Stories with a Moral Blueprint – part 3 of 8

Trust is the story of not doing what you could get away with, because you care about someone other than yourself.

Trust is the story of not doing what you could get away with, because you care about someone other than yourself.

 

Trustworthiness as Competitive Advantage

If morals need stories to thrive, it might also be true that stories need morals to thrive. Technically the stories you tell do not require moral intentions. Yet practical experience teaches us that few of the stories we cherish could possibly be classified as amoral. A story may not portray your preferred morals, but all stories, at least the interesting ones, embed moral lessons by correlating certain behaviors with consequences. It is hard to tell stories that reward faith in positive consequences like freedom, justice, and trust without exposing the truth that economic reasoning will never be equipped to achieve these kinds of subjective goals.
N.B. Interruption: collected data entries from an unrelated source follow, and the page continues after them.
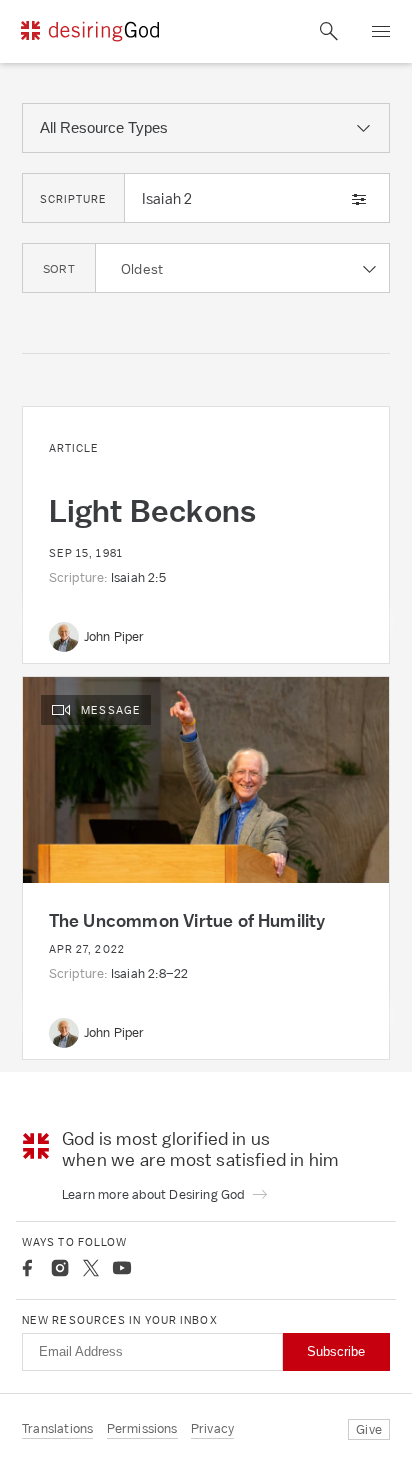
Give (369, 1429)
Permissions (142, 1428)
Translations (57, 1428)
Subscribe (336, 1351)
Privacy (212, 1428)
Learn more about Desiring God (155, 1194)
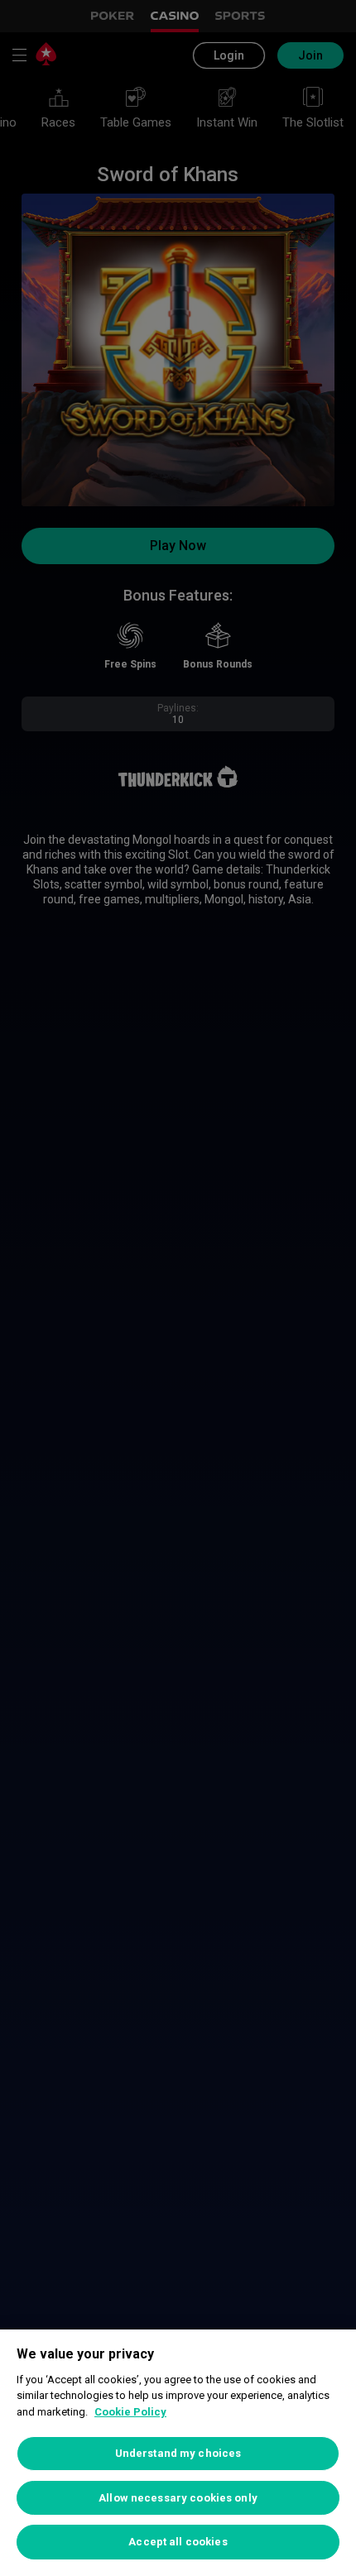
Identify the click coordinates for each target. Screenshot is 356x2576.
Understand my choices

Few, if any, Hollywood blockbusters could demand our attention without portraying some kind of moral conflict between good and evil. Marvel’s 2018 movie Black Panther reinforces a similar moral lesson to the one Seuss teaches in The Cat in the Hat when the king decides to risk the danger of revealing his kingdom’s extravagant resources in order to clean up global messes. Disaster movies present one moral dilemma after another. Even the stories about characters who don’t know how to clean up their own messes (Thank you, Quentin Tarantino) deliver a moral lesson about the consequences of leaving messes for others.

Brian Boyd makes a strong case that storytelling is a survival mechanism in his book On the Origin of Stories, stating that humans have a “natural appetite” for information, “especially for pattern, and information that falls into meaningful arrays from which we can make rich inferences.” Stories pass along behavioral information that is just as important to our survival as the information passed along in our DNA.
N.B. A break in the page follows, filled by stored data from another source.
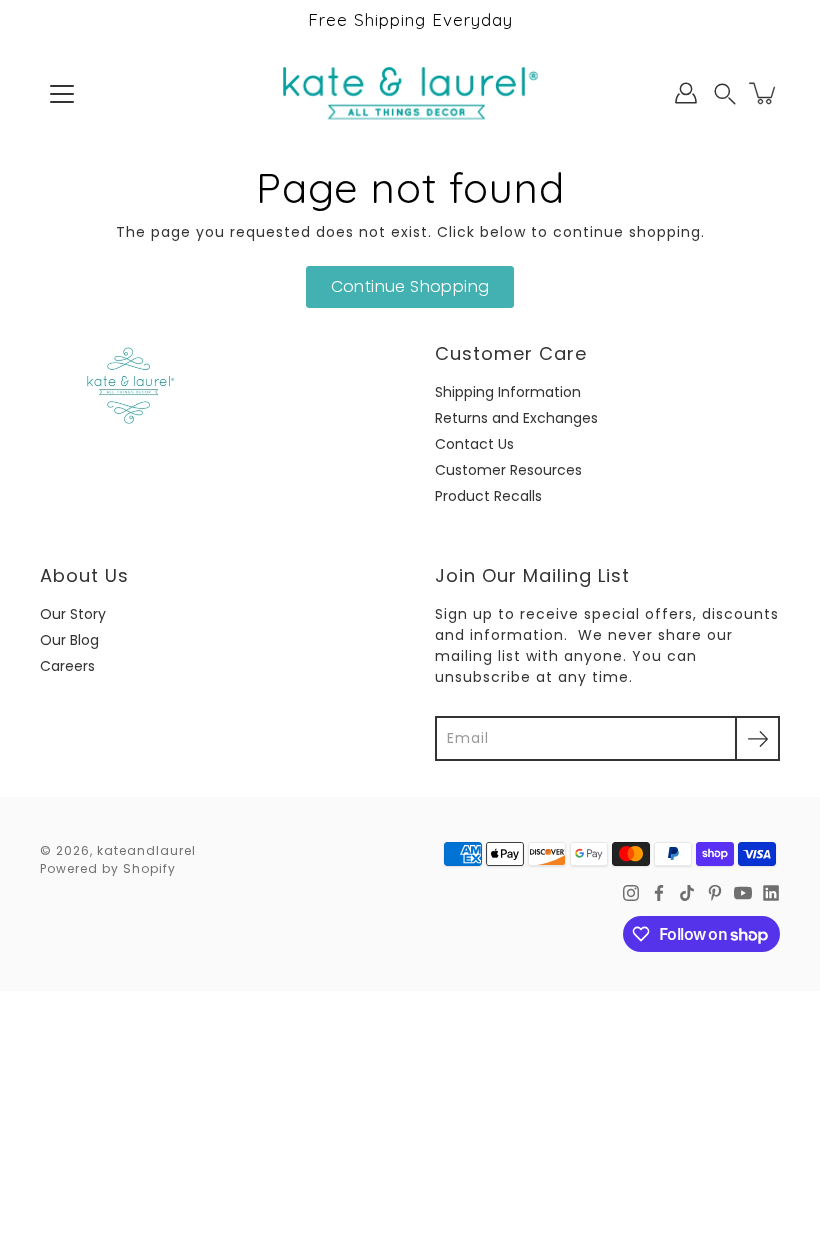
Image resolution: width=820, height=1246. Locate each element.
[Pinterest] (715, 893)
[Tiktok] (687, 893)
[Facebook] (659, 893)
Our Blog (69, 640)
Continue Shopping (410, 286)
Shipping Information (508, 392)
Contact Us (474, 444)
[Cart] (764, 93)
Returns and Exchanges (516, 418)
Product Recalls (488, 496)
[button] (725, 93)
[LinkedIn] (771, 893)
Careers (67, 666)
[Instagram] (631, 893)
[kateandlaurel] (410, 93)
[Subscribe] (757, 738)
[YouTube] (743, 893)
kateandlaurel (146, 850)
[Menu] (62, 94)
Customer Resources (508, 470)
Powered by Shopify (108, 868)
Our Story (73, 614)
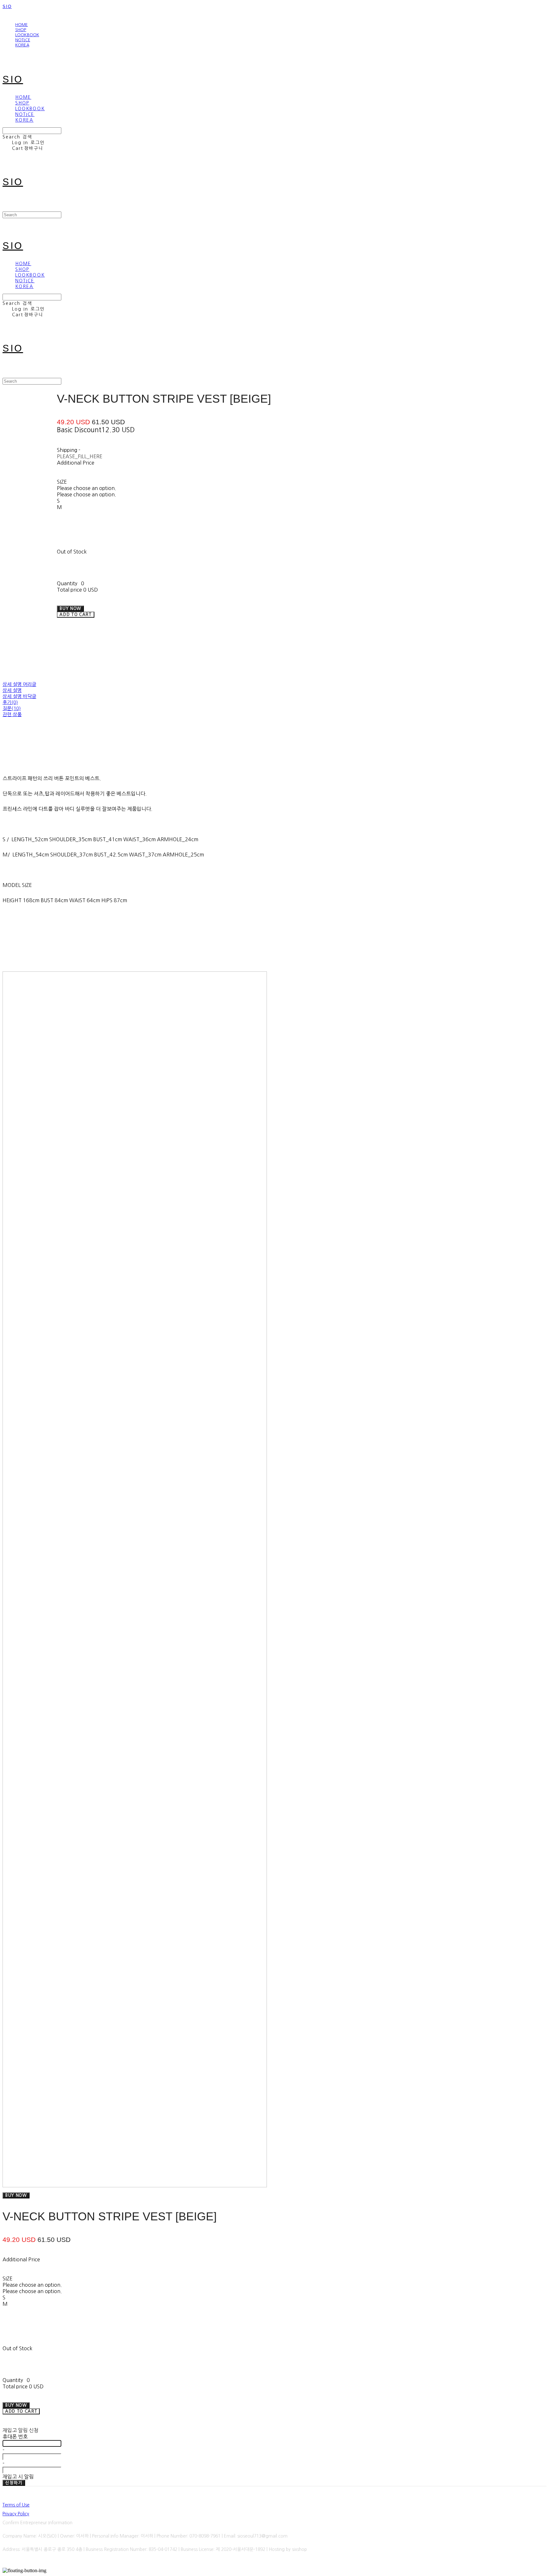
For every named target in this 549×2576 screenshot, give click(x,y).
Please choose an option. (86, 488)
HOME (21, 25)
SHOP (20, 30)
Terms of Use (16, 2505)
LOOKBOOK (27, 35)
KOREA (22, 45)
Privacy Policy (16, 2514)
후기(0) (10, 702)
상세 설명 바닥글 (19, 696)
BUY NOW (16, 2195)
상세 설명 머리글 (19, 684)
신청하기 (14, 2483)
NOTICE (22, 40)
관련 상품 (12, 714)
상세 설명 (12, 690)
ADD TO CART (21, 2411)
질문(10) (12, 708)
Stories that stress mutual success might be more important now than they ever have been. The suicide rate for Americans is up 30 percent since 2000. Globally, suicide rates are up 60 percent over the past fifty years. According to the most recent Edelman Trust Barometer, the United States shows a “shattering loss of trust” that is the “steepest most dramatic decline in trust ever measured since the barometer began in 2000.” Over two thirds of the markets measured by Edelman Trust Barometer indicate trust levels below 50 percent.

There has to be a reason that “biology turns loneliness into a disease,” according to UCLA professor Steve Cole, who studies the effects of loneliness at the molecular level. The physical costs of isolation for adults is said to be a 25 percent increase in mortality that translates to AARP’s estimate of $6.7 billion annually in extra Medicare expenditures. “Me first” stories aren’t inherently bad, but a tsunami of “me first” stories leads to an erosion of trust when “me first” stories begin to replace “all for one, one for all” stories.

Social media systems designed to siphon off social trust to achieve short-term economic goals surely diminish the trust left over to achieve noneconomic goals, like sustaining faith in our fellow humans. The decision to trust corporate platforms with the care and maintenance of our social connections have revealed the dangers of this misplaced trust. We don’t trust friends who tell our secrets, and yet we temporarily trusted commercial interests that not only told but sold our secrets. Trust in Facebook dropped from 79 percent to 27 percent after customers learned the social platform ignored reports that Cambridge Analytica did not observe consent requirements before harvesting and exploiting the personal data of millions so they could pursue questionable political agendas using coercive stories.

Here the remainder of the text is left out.